● WHAT TO DO
Give back the full data, retyped precisely.

● INPUT MATERIAL
=====

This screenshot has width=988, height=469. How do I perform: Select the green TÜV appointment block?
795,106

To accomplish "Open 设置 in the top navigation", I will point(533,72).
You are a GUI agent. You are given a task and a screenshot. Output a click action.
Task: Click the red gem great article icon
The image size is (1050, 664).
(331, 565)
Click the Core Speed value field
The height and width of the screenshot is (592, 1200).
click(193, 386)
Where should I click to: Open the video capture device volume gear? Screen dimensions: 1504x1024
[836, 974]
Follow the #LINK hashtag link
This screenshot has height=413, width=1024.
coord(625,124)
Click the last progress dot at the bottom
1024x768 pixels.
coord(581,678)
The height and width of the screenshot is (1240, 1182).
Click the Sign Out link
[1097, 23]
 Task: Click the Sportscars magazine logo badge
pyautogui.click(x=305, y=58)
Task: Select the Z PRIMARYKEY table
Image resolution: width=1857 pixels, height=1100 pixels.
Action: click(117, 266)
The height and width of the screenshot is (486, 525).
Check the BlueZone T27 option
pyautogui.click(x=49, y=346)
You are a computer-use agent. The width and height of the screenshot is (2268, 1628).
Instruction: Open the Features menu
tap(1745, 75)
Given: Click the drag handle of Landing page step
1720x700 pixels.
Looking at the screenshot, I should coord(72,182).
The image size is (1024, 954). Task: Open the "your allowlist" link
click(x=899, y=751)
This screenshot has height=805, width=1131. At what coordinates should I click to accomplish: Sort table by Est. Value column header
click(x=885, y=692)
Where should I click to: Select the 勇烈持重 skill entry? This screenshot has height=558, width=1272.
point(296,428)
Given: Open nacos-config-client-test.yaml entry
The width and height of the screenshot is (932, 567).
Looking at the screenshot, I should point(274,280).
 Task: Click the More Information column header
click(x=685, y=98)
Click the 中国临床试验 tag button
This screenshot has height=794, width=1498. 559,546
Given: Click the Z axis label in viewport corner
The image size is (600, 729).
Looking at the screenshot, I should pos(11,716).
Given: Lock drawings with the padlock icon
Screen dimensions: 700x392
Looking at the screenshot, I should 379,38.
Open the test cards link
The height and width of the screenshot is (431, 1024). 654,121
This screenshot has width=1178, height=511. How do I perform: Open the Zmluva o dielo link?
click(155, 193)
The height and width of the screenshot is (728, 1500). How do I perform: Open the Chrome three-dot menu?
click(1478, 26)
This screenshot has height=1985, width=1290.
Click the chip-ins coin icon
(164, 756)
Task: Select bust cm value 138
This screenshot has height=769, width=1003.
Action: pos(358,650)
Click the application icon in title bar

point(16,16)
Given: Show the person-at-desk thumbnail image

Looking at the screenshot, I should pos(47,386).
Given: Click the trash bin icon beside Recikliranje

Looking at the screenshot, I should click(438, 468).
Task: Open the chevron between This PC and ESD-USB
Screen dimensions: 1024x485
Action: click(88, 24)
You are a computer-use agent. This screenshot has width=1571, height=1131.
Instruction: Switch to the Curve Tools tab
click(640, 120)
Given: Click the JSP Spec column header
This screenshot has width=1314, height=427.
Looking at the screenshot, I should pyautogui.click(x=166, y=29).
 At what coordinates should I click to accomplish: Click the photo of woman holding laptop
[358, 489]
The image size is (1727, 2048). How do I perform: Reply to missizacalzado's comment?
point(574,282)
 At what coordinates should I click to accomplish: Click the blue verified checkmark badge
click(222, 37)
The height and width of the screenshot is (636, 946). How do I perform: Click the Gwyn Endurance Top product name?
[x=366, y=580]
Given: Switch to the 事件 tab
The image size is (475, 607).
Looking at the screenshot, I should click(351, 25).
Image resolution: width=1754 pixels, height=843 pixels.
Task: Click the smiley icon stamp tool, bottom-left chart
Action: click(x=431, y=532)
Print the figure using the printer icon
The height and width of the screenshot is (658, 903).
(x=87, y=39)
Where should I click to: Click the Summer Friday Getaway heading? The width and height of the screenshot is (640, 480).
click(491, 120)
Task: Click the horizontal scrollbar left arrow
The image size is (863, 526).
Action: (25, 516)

=====

● EXERCISE OUTPUT
This screenshot has width=988, height=469. How do I perform: Select the green TÜV appointment block?
795,106

To accomplish "Open 设置 in the top navigation", I will point(533,72).
You are a GUI agent. You are given a task and a screenshot. Output a click action.
Task: Click the red gem great article icon
The image size is (1050, 664).
(331, 565)
Click the Core Speed value field
The height and width of the screenshot is (592, 1200).
click(193, 386)
Where should I click to: Open the video capture device volume gear? Screen dimensions: 1504x1024
[836, 974]
Follow the #LINK hashtag link
This screenshot has height=413, width=1024.
coord(625,124)
Click the last progress dot at the bottom
1024x768 pixels.
coord(581,678)
The height and width of the screenshot is (1240, 1182).
Click the Sign Out link
[1097, 23]
 Task: Click the Sportscars magazine logo badge
pyautogui.click(x=305, y=58)
Task: Select the Z PRIMARYKEY table
Image resolution: width=1857 pixels, height=1100 pixels.
Action: click(117, 266)
The height and width of the screenshot is (486, 525).
Check the BlueZone T27 option
pyautogui.click(x=49, y=346)
You are a computer-use agent. The width and height of the screenshot is (2268, 1628).
Instruction: Open the Features menu
tap(1745, 75)
Given: Click the drag handle of Landing page step
1720x700 pixels.
Looking at the screenshot, I should coord(72,182).
The image size is (1024, 954). Task: Open the "your allowlist" link
click(x=899, y=751)
This screenshot has height=805, width=1131. At what coordinates should I click to accomplish: Sort table by Est. Value column header
click(x=885, y=692)
Where should I click to: Select the 勇烈持重 skill entry? This screenshot has height=558, width=1272.
point(296,428)
Given: Open nacos-config-client-test.yaml entry
The width and height of the screenshot is (932, 567).
Looking at the screenshot, I should point(274,280).
 Task: Click the More Information column header
click(x=685, y=98)
Click the 中国临床试验 tag button
This screenshot has height=794, width=1498. 559,546
Given: Click the Z axis label in viewport corner
The image size is (600, 729).
Looking at the screenshot, I should pos(11,716).
Given: Lock drawings with the padlock icon
Screen dimensions: 700x392
Looking at the screenshot, I should 379,38.
Open the test cards link
The height and width of the screenshot is (431, 1024). 654,121
This screenshot has width=1178, height=511. How do I perform: Open the Zmluva o dielo link?
click(155, 193)
The height and width of the screenshot is (728, 1500). How do I perform: Open the Chrome three-dot menu?
click(1478, 26)
This screenshot has height=1985, width=1290.
Click the chip-ins coin icon
(164, 756)
Task: Select bust cm value 138
This screenshot has height=769, width=1003.
Action: pos(358,650)
Click the application icon in title bar

point(16,16)
Given: Show the person-at-desk thumbnail image

Looking at the screenshot, I should pos(47,386).
Given: Click the trash bin icon beside Recikliranje

Looking at the screenshot, I should click(438, 468).
Task: Open the chevron between This PC and ESD-USB
Screen dimensions: 1024x485
Action: click(88, 24)
You are a computer-use agent. This screenshot has width=1571, height=1131.
Instruction: Switch to the Curve Tools tab
click(640, 120)
Given: Click the JSP Spec column header
This screenshot has width=1314, height=427.
Looking at the screenshot, I should pyautogui.click(x=166, y=29).
 At what coordinates should I click to accomplish: Click the photo of woman holding laptop
[358, 489]
The image size is (1727, 2048). How do I perform: Reply to missizacalzado's comment?
point(574,282)
 At what coordinates should I click to accomplish: Click the blue verified checkmark badge
click(222, 37)
The height and width of the screenshot is (636, 946). How do I perform: Click the Gwyn Endurance Top product name?
[x=366, y=580]
Given: Switch to the 事件 tab
The image size is (475, 607).
Looking at the screenshot, I should click(351, 25).
Image resolution: width=1754 pixels, height=843 pixels.
Task: Click the smiley icon stamp tool, bottom-left chart
Action: click(x=431, y=532)
Print the figure using the printer icon
The height and width of the screenshot is (658, 903).
(x=87, y=39)
Where should I click to: Click the Summer Friday Getaway heading? The width and height of the screenshot is (640, 480).
click(491, 120)
Task: Click the horizontal scrollbar left arrow
The image size is (863, 526).
Action: (25, 516)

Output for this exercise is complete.